**Exercise goal**
Express the entries from the line containing "Given: Switch to the 长视频 tab" up to and including the line containing "Looking at the screenshot, I should click(223, 687)." as a JSON list of strings, one string per line, omitting blank lines.

**Exercise data**
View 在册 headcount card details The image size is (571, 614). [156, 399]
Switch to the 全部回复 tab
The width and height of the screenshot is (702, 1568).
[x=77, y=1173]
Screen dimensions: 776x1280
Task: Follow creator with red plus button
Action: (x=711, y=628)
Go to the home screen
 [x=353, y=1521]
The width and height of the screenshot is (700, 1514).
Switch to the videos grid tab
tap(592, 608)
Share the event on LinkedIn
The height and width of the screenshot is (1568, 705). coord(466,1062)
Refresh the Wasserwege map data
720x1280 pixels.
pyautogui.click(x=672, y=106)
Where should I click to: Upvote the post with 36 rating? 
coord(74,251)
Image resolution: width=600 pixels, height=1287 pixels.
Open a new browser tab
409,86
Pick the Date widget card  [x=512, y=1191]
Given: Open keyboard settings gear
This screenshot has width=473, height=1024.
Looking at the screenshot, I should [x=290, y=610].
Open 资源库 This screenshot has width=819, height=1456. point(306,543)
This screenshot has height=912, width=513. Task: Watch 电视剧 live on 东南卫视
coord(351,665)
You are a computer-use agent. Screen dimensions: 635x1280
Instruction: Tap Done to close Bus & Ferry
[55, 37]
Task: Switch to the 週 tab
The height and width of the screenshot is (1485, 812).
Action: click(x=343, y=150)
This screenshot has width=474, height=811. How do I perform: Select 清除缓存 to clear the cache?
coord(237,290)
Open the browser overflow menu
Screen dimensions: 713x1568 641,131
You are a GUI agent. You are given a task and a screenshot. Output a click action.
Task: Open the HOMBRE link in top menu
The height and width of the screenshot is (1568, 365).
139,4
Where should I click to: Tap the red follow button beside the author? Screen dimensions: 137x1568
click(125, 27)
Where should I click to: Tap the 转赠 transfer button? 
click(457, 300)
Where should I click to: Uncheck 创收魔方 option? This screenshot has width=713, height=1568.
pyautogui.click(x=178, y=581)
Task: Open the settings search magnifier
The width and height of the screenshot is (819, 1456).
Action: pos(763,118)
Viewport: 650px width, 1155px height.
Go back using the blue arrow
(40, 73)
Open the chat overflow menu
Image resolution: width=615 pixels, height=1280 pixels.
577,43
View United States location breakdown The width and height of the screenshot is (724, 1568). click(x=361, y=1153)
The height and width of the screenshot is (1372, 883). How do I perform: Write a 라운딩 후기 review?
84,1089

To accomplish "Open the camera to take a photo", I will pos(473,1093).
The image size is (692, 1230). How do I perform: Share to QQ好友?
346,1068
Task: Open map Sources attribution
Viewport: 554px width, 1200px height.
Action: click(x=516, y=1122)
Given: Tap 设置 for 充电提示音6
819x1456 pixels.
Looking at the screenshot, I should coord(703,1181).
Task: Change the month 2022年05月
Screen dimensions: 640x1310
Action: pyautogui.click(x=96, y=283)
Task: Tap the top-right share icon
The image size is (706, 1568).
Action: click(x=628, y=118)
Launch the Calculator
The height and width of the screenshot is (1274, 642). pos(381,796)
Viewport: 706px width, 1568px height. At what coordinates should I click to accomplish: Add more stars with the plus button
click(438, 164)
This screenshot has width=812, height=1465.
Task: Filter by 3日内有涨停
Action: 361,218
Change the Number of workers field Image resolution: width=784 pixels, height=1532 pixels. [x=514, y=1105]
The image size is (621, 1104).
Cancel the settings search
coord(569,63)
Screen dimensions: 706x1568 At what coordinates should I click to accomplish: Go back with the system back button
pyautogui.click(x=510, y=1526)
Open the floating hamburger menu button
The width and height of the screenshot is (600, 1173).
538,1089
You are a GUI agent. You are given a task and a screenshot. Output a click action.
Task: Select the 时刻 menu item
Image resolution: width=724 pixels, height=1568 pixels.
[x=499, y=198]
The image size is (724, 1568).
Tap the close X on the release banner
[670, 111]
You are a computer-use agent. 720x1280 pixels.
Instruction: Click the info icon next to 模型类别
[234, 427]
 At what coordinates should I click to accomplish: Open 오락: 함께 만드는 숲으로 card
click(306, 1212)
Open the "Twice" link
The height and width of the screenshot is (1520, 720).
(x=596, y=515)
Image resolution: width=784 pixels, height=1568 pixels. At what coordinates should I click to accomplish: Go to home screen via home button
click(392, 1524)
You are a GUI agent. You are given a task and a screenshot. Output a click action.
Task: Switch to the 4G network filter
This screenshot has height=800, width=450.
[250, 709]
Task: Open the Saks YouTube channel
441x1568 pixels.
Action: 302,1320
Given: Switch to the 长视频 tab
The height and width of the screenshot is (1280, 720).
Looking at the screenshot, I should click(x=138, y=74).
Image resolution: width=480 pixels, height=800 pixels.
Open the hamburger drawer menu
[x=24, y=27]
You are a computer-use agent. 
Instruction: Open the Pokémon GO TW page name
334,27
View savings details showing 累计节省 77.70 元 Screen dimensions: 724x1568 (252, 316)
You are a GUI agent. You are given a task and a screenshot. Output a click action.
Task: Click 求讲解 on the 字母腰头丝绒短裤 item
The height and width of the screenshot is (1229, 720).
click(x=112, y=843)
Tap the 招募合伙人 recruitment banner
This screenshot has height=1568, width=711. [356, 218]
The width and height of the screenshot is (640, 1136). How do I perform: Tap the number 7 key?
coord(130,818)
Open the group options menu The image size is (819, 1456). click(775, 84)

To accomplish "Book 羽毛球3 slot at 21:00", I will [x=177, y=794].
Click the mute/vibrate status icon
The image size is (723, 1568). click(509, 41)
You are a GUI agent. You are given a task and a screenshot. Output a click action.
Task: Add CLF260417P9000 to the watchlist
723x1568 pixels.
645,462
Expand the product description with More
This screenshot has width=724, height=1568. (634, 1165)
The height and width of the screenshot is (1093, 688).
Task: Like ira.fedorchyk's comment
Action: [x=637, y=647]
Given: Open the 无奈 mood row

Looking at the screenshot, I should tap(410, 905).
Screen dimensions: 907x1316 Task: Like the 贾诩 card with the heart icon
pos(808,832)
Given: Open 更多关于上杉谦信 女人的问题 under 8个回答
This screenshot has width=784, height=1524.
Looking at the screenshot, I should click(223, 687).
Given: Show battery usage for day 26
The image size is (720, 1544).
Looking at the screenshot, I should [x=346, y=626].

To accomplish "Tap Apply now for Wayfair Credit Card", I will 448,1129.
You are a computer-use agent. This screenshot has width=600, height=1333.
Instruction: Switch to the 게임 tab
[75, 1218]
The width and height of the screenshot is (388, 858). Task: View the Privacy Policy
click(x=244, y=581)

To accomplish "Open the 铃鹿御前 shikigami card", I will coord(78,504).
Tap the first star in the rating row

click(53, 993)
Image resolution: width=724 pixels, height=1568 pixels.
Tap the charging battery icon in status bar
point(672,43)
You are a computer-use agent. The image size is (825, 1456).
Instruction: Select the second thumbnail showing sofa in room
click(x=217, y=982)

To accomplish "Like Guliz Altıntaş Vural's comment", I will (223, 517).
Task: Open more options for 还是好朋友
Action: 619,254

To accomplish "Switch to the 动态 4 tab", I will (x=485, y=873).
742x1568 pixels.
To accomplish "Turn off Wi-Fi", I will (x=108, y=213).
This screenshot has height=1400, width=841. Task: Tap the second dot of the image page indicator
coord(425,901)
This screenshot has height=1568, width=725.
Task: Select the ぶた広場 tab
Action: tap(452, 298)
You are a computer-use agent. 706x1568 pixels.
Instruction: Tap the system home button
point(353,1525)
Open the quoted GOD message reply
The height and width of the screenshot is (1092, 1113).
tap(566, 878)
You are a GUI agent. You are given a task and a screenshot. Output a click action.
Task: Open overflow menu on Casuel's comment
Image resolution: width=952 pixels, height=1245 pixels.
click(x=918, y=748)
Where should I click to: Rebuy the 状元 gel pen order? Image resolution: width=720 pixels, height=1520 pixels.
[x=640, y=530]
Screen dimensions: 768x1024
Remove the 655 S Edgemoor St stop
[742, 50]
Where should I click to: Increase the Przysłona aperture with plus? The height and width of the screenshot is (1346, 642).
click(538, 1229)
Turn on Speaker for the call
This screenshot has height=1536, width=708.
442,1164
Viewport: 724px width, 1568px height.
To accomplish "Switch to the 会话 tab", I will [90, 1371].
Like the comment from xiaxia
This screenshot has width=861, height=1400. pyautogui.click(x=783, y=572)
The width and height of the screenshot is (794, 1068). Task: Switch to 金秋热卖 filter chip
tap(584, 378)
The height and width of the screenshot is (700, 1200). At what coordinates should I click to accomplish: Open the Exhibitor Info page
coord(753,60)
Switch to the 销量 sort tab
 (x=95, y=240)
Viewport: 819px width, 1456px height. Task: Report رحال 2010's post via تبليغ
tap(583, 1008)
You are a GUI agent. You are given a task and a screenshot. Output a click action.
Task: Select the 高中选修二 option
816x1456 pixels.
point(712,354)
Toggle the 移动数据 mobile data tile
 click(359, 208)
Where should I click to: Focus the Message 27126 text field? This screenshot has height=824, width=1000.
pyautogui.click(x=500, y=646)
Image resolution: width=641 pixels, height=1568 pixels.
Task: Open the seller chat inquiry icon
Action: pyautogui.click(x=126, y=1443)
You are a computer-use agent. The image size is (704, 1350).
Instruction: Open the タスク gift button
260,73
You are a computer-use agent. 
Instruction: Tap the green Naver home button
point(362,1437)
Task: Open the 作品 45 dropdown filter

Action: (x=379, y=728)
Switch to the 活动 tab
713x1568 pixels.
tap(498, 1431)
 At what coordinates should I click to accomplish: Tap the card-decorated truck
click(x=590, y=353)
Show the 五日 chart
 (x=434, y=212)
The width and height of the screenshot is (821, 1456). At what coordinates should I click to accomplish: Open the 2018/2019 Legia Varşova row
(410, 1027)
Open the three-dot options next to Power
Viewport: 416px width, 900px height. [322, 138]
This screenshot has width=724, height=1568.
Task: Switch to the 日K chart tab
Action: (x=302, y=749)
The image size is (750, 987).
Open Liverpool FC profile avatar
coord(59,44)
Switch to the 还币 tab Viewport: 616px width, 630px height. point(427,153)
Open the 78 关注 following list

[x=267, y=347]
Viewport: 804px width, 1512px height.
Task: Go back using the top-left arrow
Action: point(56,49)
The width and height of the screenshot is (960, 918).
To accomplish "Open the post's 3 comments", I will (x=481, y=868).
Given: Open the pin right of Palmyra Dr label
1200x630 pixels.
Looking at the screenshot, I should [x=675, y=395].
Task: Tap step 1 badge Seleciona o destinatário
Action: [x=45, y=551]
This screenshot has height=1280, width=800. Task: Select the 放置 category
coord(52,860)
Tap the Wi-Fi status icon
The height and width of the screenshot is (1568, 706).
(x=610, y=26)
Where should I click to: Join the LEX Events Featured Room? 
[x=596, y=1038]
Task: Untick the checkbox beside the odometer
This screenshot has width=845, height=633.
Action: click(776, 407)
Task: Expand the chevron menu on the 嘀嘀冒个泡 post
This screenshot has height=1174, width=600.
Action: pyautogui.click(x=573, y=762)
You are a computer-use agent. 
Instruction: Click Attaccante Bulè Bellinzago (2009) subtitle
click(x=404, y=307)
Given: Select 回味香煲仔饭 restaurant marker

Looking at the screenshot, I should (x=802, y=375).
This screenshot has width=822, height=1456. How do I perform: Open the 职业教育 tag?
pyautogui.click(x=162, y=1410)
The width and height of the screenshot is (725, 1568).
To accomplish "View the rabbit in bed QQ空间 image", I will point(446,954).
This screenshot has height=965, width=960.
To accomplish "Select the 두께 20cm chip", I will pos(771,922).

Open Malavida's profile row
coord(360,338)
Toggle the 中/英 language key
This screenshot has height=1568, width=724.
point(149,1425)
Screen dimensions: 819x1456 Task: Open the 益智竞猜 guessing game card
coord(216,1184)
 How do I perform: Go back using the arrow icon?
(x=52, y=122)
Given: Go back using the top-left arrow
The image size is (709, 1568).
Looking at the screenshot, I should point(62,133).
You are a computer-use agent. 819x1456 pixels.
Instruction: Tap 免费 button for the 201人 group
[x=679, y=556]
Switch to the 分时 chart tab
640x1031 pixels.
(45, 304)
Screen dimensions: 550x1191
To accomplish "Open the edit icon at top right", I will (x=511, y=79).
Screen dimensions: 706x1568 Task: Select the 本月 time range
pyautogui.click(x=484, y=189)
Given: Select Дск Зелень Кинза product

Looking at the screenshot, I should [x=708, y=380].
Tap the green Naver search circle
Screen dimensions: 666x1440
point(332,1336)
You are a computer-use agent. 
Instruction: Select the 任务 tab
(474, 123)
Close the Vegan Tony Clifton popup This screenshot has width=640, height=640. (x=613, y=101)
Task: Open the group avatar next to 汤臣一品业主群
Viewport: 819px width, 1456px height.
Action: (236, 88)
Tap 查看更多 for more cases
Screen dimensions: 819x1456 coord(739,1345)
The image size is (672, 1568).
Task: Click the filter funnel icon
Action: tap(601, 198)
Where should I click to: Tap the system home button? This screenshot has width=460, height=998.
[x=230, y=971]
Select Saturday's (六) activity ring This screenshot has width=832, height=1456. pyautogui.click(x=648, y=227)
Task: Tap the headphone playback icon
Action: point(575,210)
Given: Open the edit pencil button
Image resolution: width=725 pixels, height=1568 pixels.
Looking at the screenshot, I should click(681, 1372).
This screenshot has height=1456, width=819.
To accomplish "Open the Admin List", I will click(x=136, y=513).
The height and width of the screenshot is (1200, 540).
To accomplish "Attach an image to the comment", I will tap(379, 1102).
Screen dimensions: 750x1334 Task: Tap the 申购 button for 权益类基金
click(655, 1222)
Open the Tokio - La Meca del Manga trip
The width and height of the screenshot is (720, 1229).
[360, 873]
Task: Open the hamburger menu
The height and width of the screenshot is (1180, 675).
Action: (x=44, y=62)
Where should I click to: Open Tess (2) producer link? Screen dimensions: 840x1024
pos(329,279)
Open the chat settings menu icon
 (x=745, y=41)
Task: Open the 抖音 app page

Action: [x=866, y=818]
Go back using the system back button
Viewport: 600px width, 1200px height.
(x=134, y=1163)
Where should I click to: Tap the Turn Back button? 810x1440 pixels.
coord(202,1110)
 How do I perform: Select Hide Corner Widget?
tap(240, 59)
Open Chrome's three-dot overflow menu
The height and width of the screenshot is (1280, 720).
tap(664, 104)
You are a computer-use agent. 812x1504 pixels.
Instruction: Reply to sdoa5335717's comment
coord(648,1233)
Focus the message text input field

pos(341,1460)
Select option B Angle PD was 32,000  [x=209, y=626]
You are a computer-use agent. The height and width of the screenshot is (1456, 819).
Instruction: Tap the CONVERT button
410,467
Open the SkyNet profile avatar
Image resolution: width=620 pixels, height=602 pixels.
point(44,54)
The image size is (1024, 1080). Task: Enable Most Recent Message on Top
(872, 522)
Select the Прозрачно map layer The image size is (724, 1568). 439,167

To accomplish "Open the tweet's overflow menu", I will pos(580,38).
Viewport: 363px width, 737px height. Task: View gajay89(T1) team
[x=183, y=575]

**Completed exercise**
[
  "Given: Switch to the 长视频 tab",
  "The height and width of the screenshot is (1280, 720).",
  "Looking at the screenshot, I should click(x=138, y=74).",
  "Image resolution: width=480 pixels, height=800 pixels.",
  "Open the hamburger drawer menu",
  "[x=24, y=27]",
  "You are a computer-use agent. ",
  "Instruction: Open the Pokémon GO TW page name",
  "334,27",
  "View savings details showing 累计节省 77.70 元 Screen dimensions: 724x1568 (252, 316)",
  "You are a GUI agent. You are given a task and a screenshot. Output a click action.",
  "Task: Click 求讲解 on the 字母腰头丝绒短裤 item",
  "The height and width of the screenshot is (1229, 720).",
  "click(x=112, y=843)",
  "Tap the 招募合伙人 recruitment banner",
  "This screenshot has height=1568, width=711. [356, 218]",
  "The width and height of the screenshot is (640, 1136). How do I perform: Tap the number 7 key?",
  "coord(130,818)",
  "Open the group options menu The image size is (819, 1456). click(775, 84)",
  "To accomplish \"Book 羽毛球3 slot at 21:00\", I will [x=177, y=794].",
  "Click the mute/vibrate status icon",
  "The image size is (723, 1568). click(509, 41)",
  "You are a GUI agent. You are given a task and a screenshot. Output a click action.",
  "Task: Add CLF260417P9000 to the watchlist",
  "723x1568 pixels.",
  "645,462",
  "Expand the product description with More",
  "This screenshot has width=724, height=1568. (634, 1165)",
  "The height and width of the screenshot is (1093, 688).",
  "Task: Like ira.fedorchyk's comment",
  "Action: [x=637, y=647]",
  "Given: Open the 无奈 mood row",
  "Looking at the screenshot, I should tap(410, 905).",
  "Screen dimensions: 907x1316 Task: Like the 贾诩 card with the heart icon",
  "pos(808,832)",
  "Given: Open 更多关于上杉谦信 女人的问题 under 8个回答",
  "This screenshot has width=784, height=1524.",
  "Looking at the screenshot, I should click(223, 687)."
]